In recent months, however, we have seen signs of hope. First, Finance Chair Orrin Hatch (R-UT) announced he was working on a plan to eliminate the double corporate tax. His plan isn’t due out until June so we haven’t seen the details, but the fact that the Chairman and his staff are spending time and resources pursing policies to create a single layer business tax is promising. A properly constructed integration plan has the potential to address many of the ills the business community faces.
And just this week, Congressman Vern Buchanan (R-FL) introduced legislation on the issue of rate parity. Entitled the Main Street Fairness Act, the bill would cap the top pass through business tax rate at the top corporate rate. Under the Buchanan bill, the same 35 percent top rate that applies to corporate income would also apply to successful pass through businesses. If Congress reduces the corporate rate next year, pass through businesses would get the new lower rate too.

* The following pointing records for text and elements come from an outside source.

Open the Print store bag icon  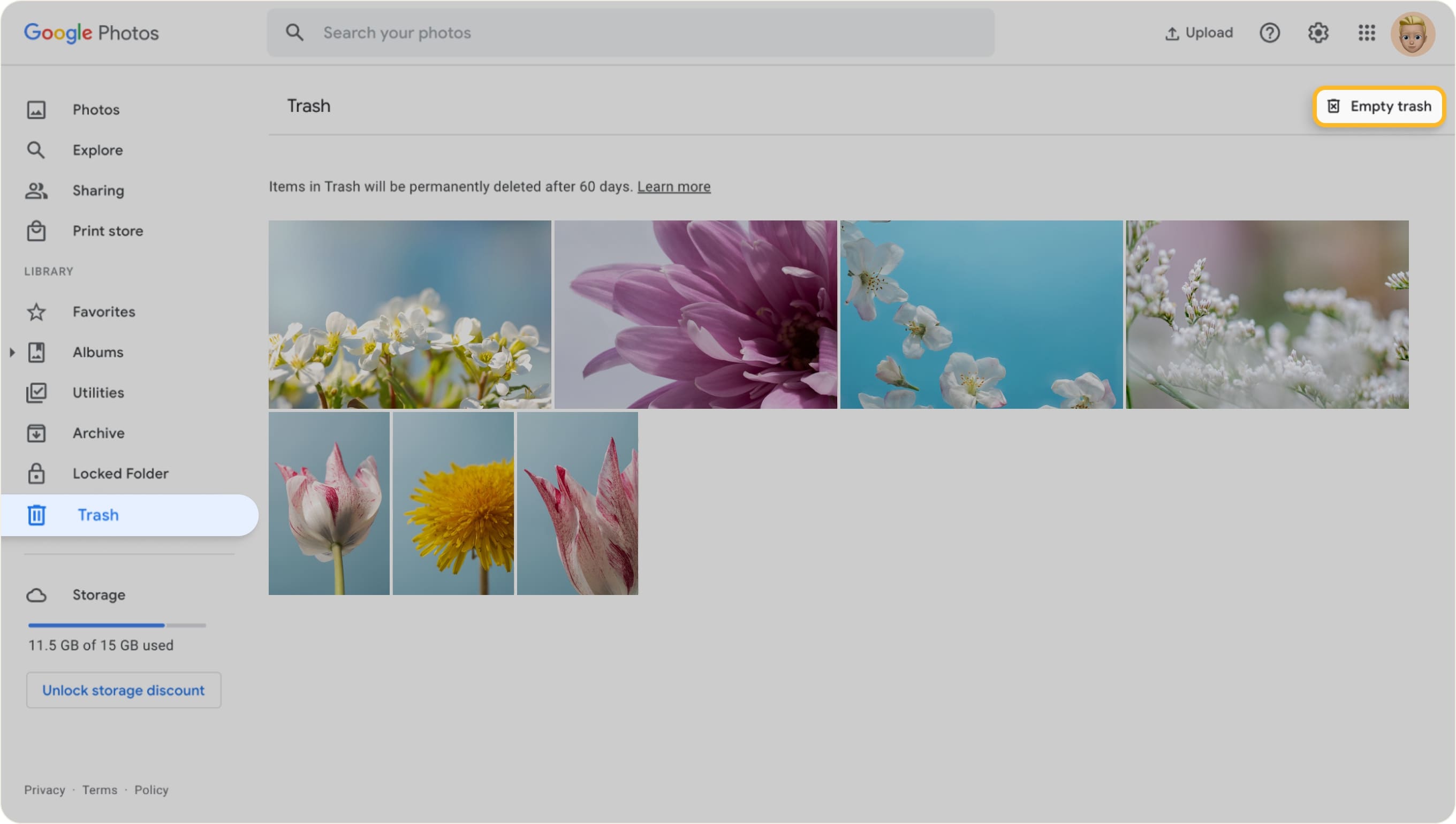click(36, 230)
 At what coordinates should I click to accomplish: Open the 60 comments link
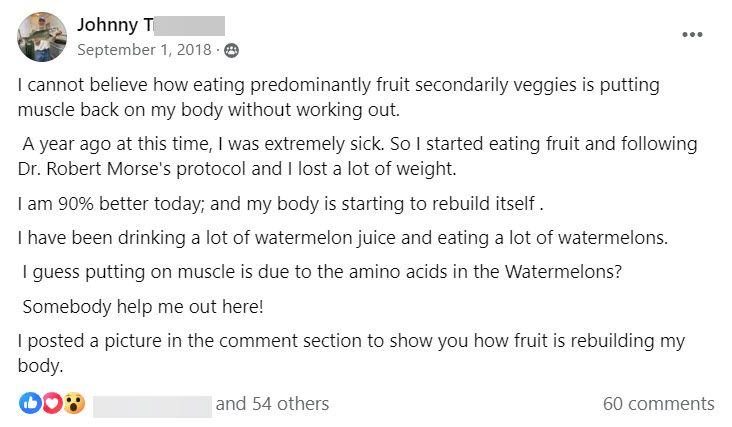pos(658,404)
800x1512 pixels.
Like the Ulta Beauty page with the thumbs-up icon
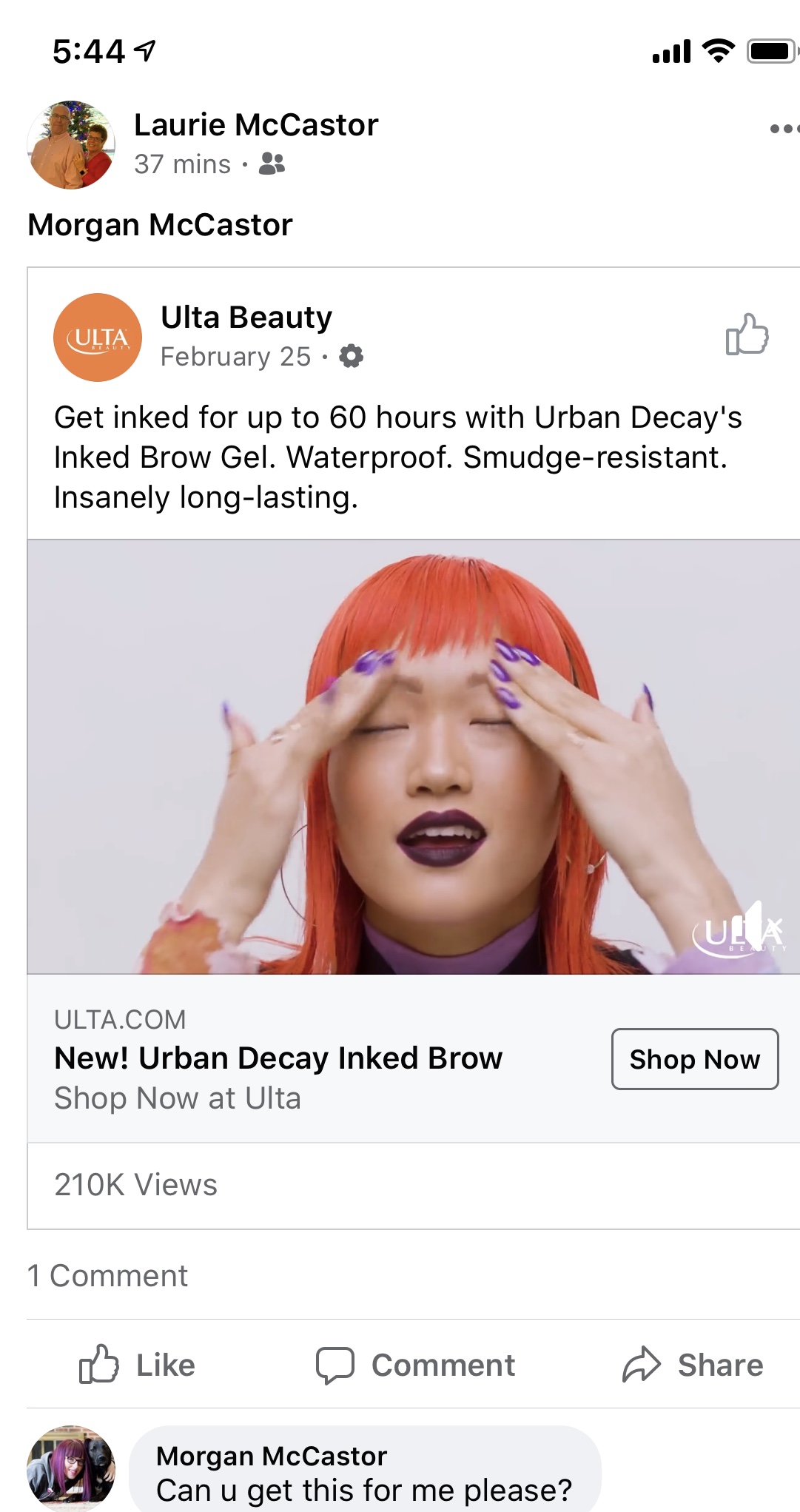(747, 335)
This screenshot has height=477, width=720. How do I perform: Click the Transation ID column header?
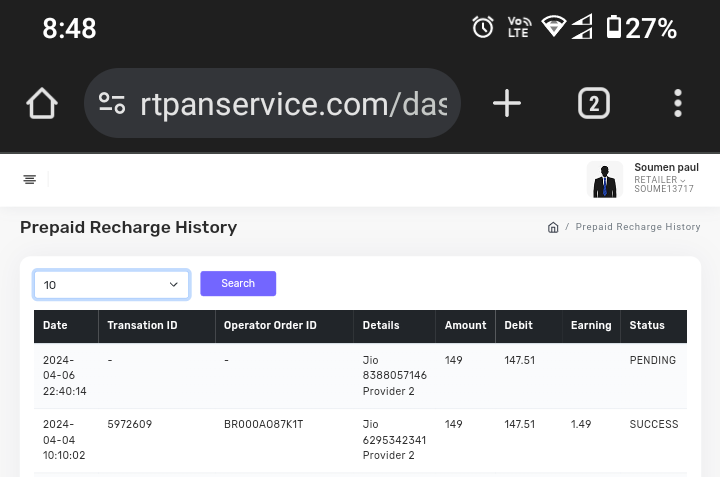click(142, 326)
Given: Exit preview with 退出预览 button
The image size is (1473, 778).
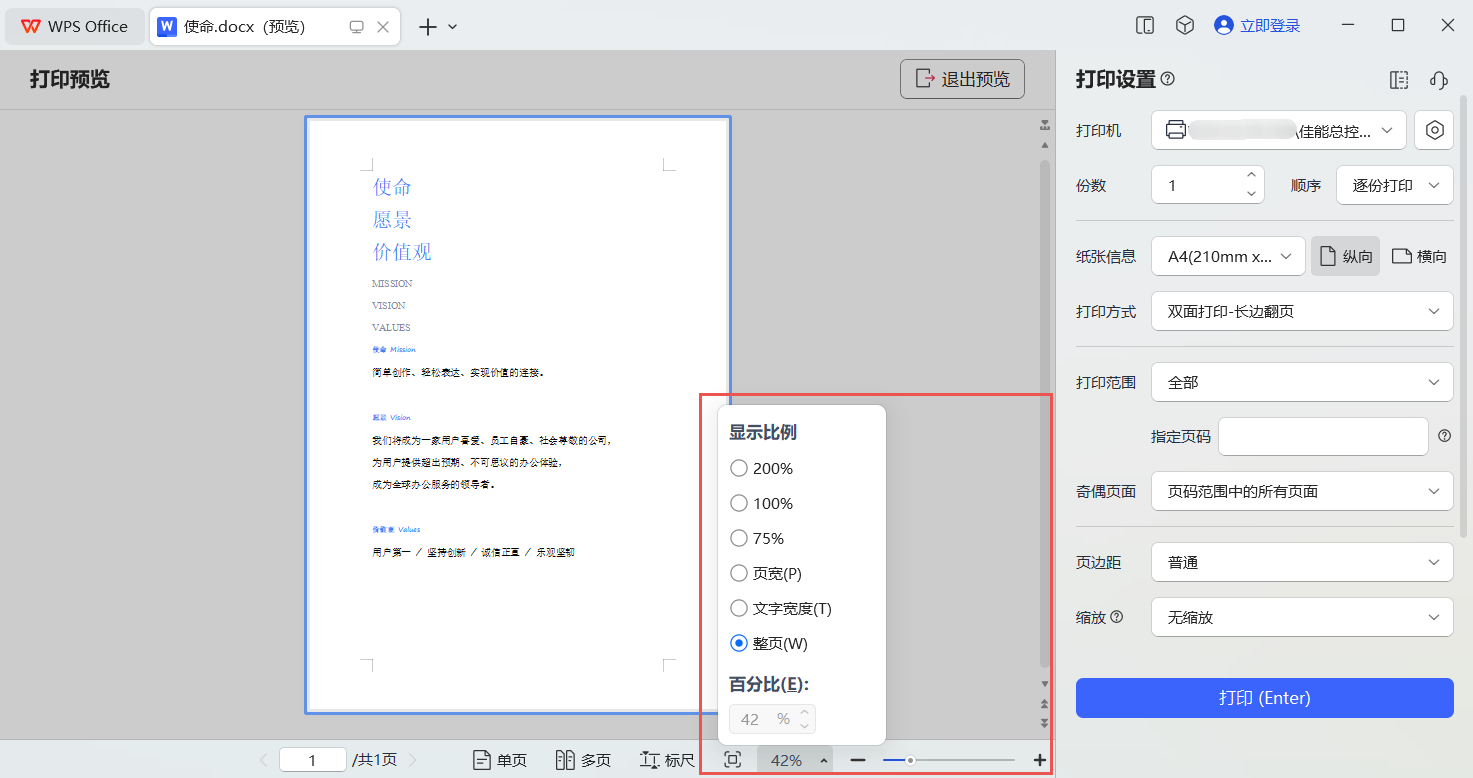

Groups weighing in on the Buchanan bill include the National Association of Manufacturers, the National Retail Federation, and the Associated Builders and Contractors. You can read more about the Buchanan bill here. You can read the S Corporation Association letter on the bill here.
We would like to see the Buchanan bill expanded to apply to all active pass through income, and Congress still needs to repeal the 3.8 percent Affordable Care Act tax that applies to some S corporations and other businesses. We don’t want those concerns, however, to detract from the fact that of the three core Main Street Business principles we outlined five years ago – tax reform should be comprehensive, restore rate parity, and end the double tax — two of those principles are being actively pursued by senior members of the tax writing committees.
That’s a positive sign, and something we plan to build upon in the coming months.